See also Media Mode Save

Save SEQ : command
This command saves all songs and cue lists from internal memory as a .SNG file. This command is valid only when the current directory is a DOS directory. For example if you specify NEWFILE and execute the save command, a file named NEWFILE.SNG will be saved to the media.

Save Template Song : command
This command saves the program selections, track parameters, and effect settings etc. of the current song as a user template song U00–15. The settings you save here can also be loaded in Song Play mode. Be aware that when you execute this command, all setting data of the save destination User Template Song will be erased and rewritten with the current settings.
Note: The Play Loop and RPPR settings are not saved. If you want to save these settings and the user patterns, execute Save SEQ in Media mode and save them to an external USB storage device.

Scene Change Quantize Window : description
Here you can set a Scene Change Quantize Window that controls a time interval for when the scene changes will occur, and you can also view information about upcoming scene changes. This specifies the metric division by which scene changes will be quantized, in any of the Module Layers. Depending on the setting, this may delay the scene change from occurring until the next beat, next bar, or several bars later.

Scene Matrix : definition
See Module Control Scene Matrix for details.

Selecting Programs or Combinations : definition
There are several different ways to select Combinations.

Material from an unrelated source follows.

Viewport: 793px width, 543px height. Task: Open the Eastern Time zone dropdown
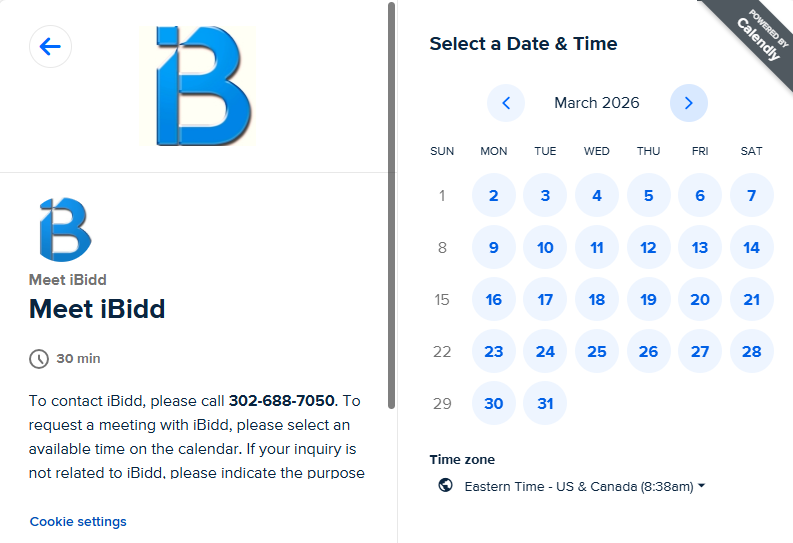(585, 487)

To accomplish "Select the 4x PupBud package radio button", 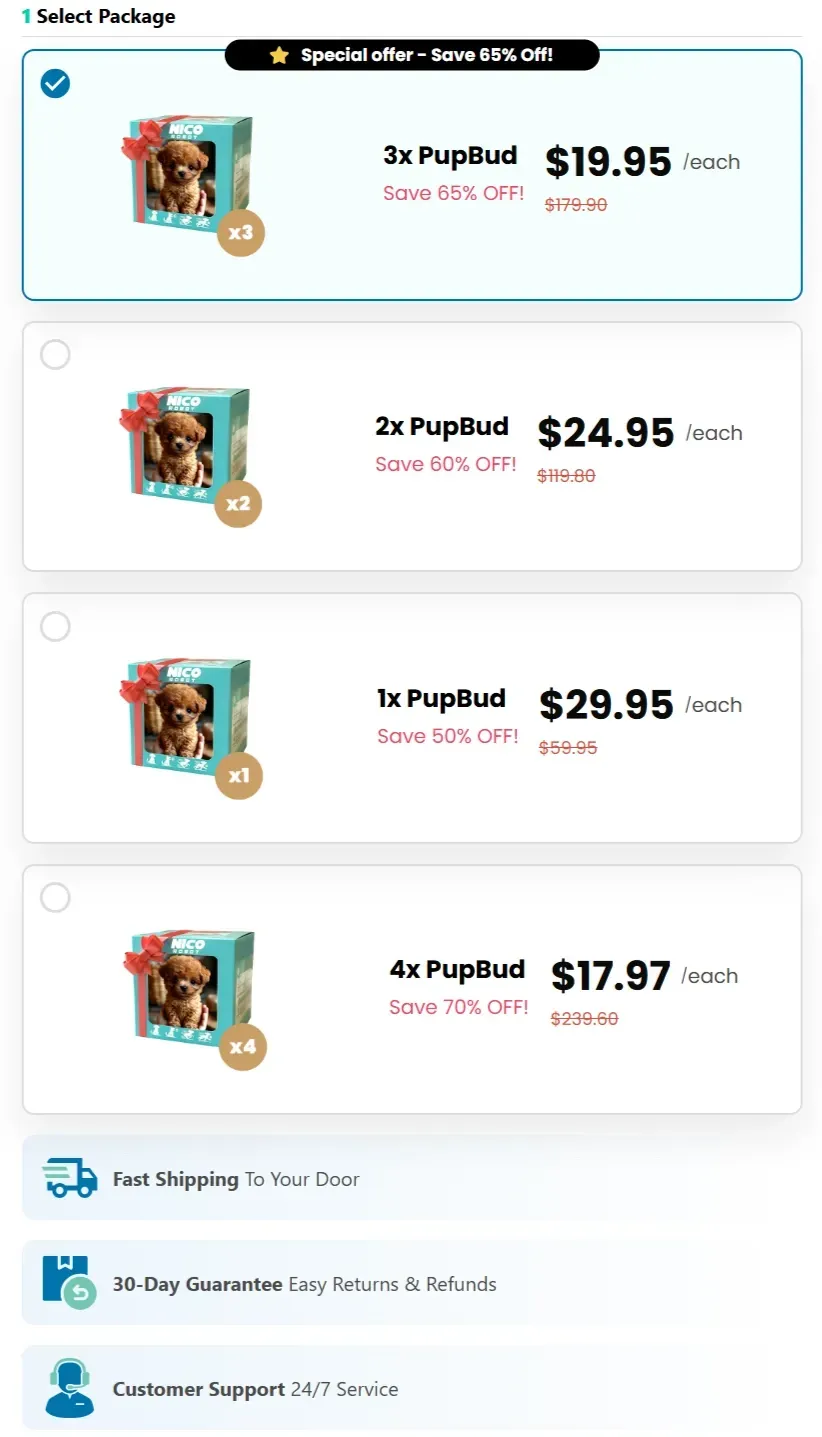I will click(56, 897).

Each one is convenient in a different
way. There are five different ways, the selection of which is dependent on the needs of the user. See the Operations guide under both Combinations and Programs for details.

Set Length
A variable that is entered while in the Create New Song dialog. Set Length refers to the actual length of the song in measures.

Setting the Date and Time : definition
The M3 has an internal calendar, which is used to record the date and time when you save data. You can set the date and time by using the Media Utility page’s Set Date/Time menu command. You will need to make these settings after you purchase the M3, and after you replace the calendar backup battery.

Sequencer : definition
The M3’s sequencer is a 16-track MIDI sequencer that can hold up to 128 songs and 210,000 MIDI events. You can record and play back MIDI data using sixteen MIDI tracks and one master track (containing tempo data, etc.) to control the internal sound generator and your external sound modules. The M3 also provides an In-Track Sampling function that automatically creates the appropriate note data in a track if you sample an external audio source while your song plays.

Sequencer Mode : function
Sequencer Mode allows the Recording, editing, and playback of MIDI tracks. You can Select and Play Songs, edit songs by assigning programs, and altering their respective parameters, in each of 16 MIDI tracks. Record up to 16 MIDI tracks simultaneously, control and play up to four KARMA modules, Sample or resample, Use the M3 as a multi-timbral tone generator, Record and assign patterns (RPPR - Realtime Pattern Play/Record), and create user Drum Track Patterns.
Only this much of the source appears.